**WORK TO COMPLETE**
[1] Using the post about Jourdain's paper on well-ordering, explain in one to three sentences why Mittag-Leffler published the paper even though he believed it was seriously flawed.
[2] In the post about Jourdain's paper on well-ordering, condense the paragraph that begins "The proof that Jourdain presented" into a shorter version that keeps its main facts.
[3] From the post about Jourdain's paper on well-ordering, write out word for word everything from "The proof that" down to "to Jourdain's memory.".

**PASSAGE PROVIDED**
○ ○ ○ ○ ○

[FOM] : Question of an old paper in Set Theory

Irving ianellis at iupui.edu
Tue Oct 26 04:36:59 EDT 2010


In regard to A. Mani's question of an old paper in set theory

The reference is to a paper by Philip Edward Bertrand Jourdain 
(1879-1919). From the historical (rather than technical point at issue, 
the paper by Jourdain to which Mani refers, and which was a point of 
acrimonious contentious disagreement between Jourdain and Russell on 
the Axiom of Choice, was received only in draft manuscript notes by 
Gosta [Magnus Gustav] Mittag-Leffler (1846-1927), and published in 
Mittag-Leffler's Acta Mathematica as "A Proof that Every Aggregate Can 
Be Well-Ordered" (in Acta Mathematica 43 (1922), 239-261). It was 
published by Mittag-Leffler as a courtesy to a recently deceased 
colleague who had been seriously ill.

The proof that Jourdain presented in "A Proof that Every Aggregate Can 
Be Well-Ordered" was indeed based upon an error, one which Cantor 
himself had made in working out a similar proof several decades 
previous, and which he had since recognized as flawed and had, 
consequently, discarded (see Gregory H. Moore, Zermelo's Axiom of 
Choice: Its Origins, Development, and Influence (New 
York/Heidelberg/Berlin: Springer-Verlag 1982, pp. 188–192) for an 
account of the history of Jourdain's "proof"). Mittag-Leffler was 
convinced that Jourdain's paper was seriously flawed, but he published 
it nonetheless, as a goodwill gesture, evidently, to Jourdain's memory.

○ ○ ○ ○ ○

**INFORMATION GIVEN**
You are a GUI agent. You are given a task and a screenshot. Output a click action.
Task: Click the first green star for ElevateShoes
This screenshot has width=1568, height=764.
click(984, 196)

○ ○ ○ ○ ○

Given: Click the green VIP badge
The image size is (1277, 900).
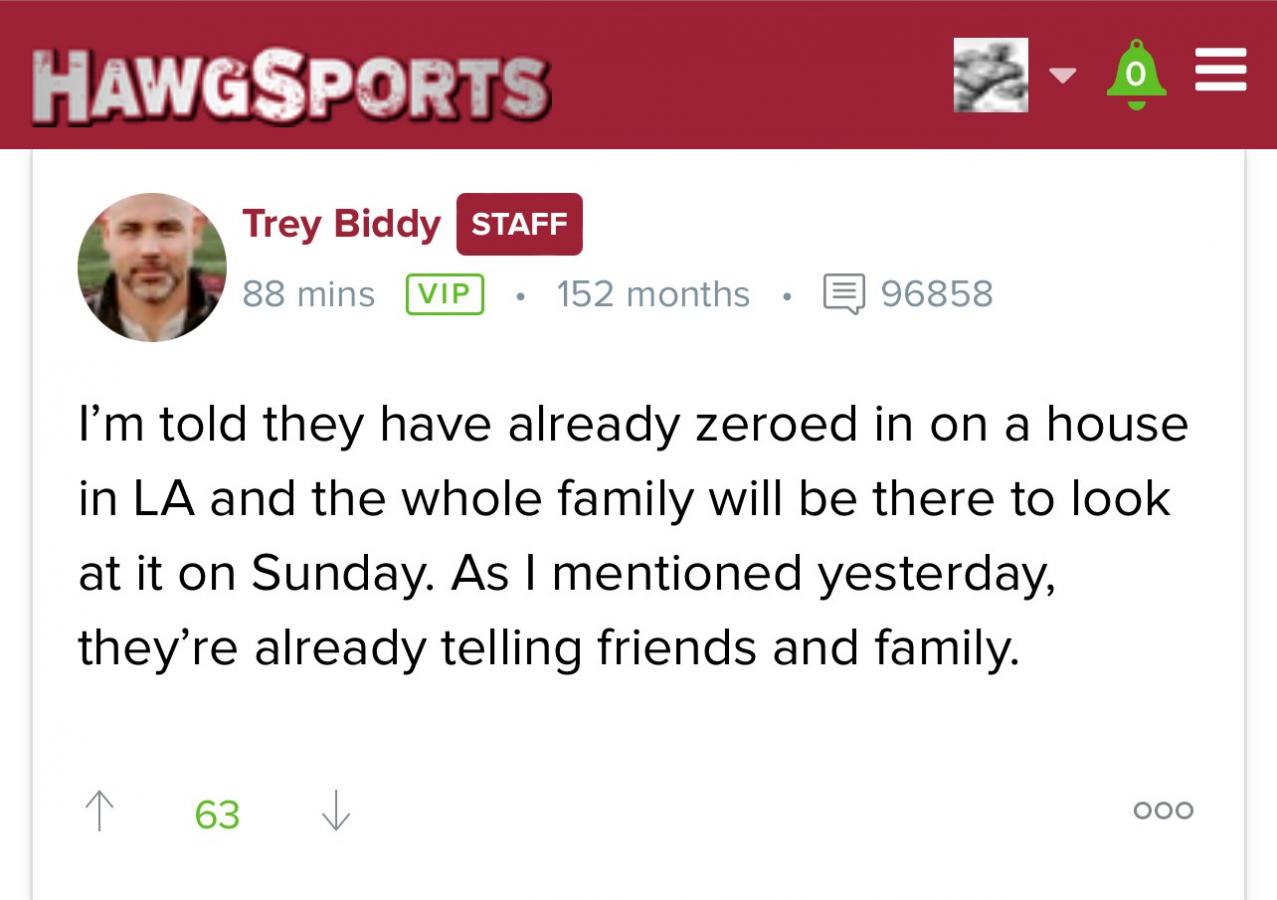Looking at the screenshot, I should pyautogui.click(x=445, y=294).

○ ○ ○ ○ ○

**ANSWERS FOR THIS EXERCISE**
[1] Mittag-Leffler published it as a courtesy to a recently deceased colleague who had been seriously ill. The post describes it as a goodwill gesture, evidently, to Jourdain's memory.

[2] Jourdain's proof in "A Proof that Every Aggregate Can Be Well-Ordered" rested on an error that Cantor had made several decades earlier in a similar proof. Cantor had later recognized that proof as flawed and discarded it. Gregory H. Moore's Zermelo's Axiom of Choice (Springer-Verlag 1982, pp. 188–192) recounts the history of Jourdain's "proof." Mittag-Leffler considered the paper seriously flawed but published it anyway, evidently as a goodwill gesture to Jourdain's memory.

[3]
The proof that Jourdain presented in "A Proof that Every Aggregate Can 
Be Well-Ordered" was indeed based upon an error, one which Cantor 
himself had made in working out a similar proof several decades 
previous, and which he had since recognized as flawed and had, 
consequently, discarded (see Gregory H. Moore, Zermelo's Axiom of 
Choice: Its Origins, Development, and Influence (New 
York/Heidelberg/Berlin: Springer-Verlag 1982, pp. 188–192) for an 
account of the history of Jourdain's "proof"). Mittag-Leffler was 
convinced that Jourdain's paper was seriously flawed, but he published 
it nonetheless, as a goodwill gesture, evidently, to Jourdain's memory.